Karen Tang, ‘Synapsid’ Fenchurch Place (pictured above)

There’s something comforting about a sculpture that looks like this: it doesn’t have the heft, weight or imposing presence you get with dour steel, marble or bronze works, it’s something lighter, funner and more approachable. Tang’s childlike piece is a multi-limbed fantasy cartoon character come to life – it draws you in and hugs you in its weird multicoloured world. Adorable 

Martin Creed, ‘Work No 2814’ Bishopsgate

Sculpture, schmulpture! Who needs to sculpt a bust of some famous old racist when you could just fill a tree with plastic bags? Among all the pristine, clean, neat streets of the City – and the big, showy, ostentation public art dotted around the place – Creed’s rubbish tree is the perfect FU. It’s meant to undermine its surroundings and its medium; it’s silly, humorous, knowing, mocking and totally brilliant.

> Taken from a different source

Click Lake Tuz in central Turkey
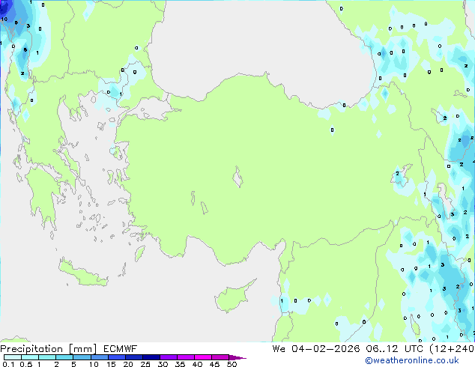The image size is (475, 367). point(239,179)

Paul McCarthy, ‘Apple Tree Boy Apple Tree Girl’ Great St Helen’s

This is exactly what the City of London needs: a bit of grotty weird filth stinking up the place. Paul McCarthy is one of the nastier American artists of his generation, and here he’s taken two German kids’ toys, blown them up to massive proportions and melted them into goopy, ghost-like blobs of creepy weirdness. They’re unsettling, aggressive and totally incongruous in the space. In other words, perfect.

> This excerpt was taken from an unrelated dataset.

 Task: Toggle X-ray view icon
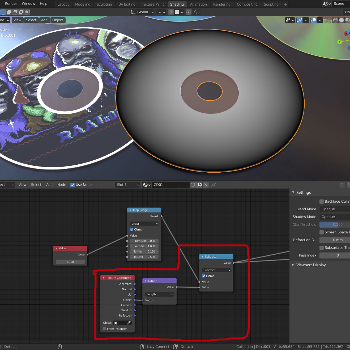[x=328, y=20]
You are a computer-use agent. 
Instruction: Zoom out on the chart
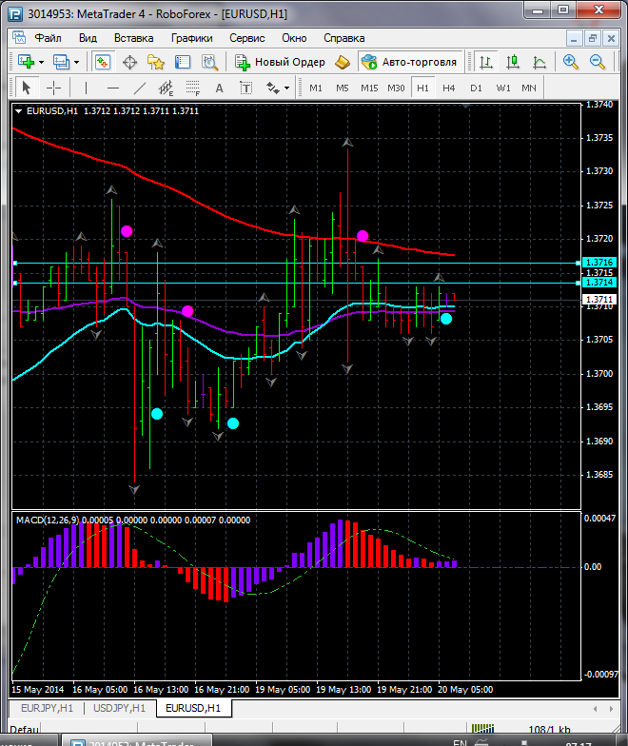coord(599,62)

Nathaniel Rackowe, ‘Black Shed Expanded’ Bury Court

Anyone can make a sculpture out of something beautiful, but it takes real cojones to make one out of a bloody shed. Rackowe is following in the footsteps of fellow shed-art pioneers Cornelia Parker and Simon Starling with this upended neon dad-cave. It looks like something sinister is going on down the bottom of the garden – ‘X Files’ meets ‘DIY SOS’.

Mhairi Vari, ‘Support for a Cloud’ Lime Street

Big fan of these three cocoon-like protrusions on the amazing Lloyds Building: they make it look like the structure is diseased, a fungal growth ravaging its walls and struts, turning the cold brutal architecture into a living, breathing, alien thing. The one hung by itself works the best, because when you crane your neck up at the two together they look like a bit like the building’s got testes.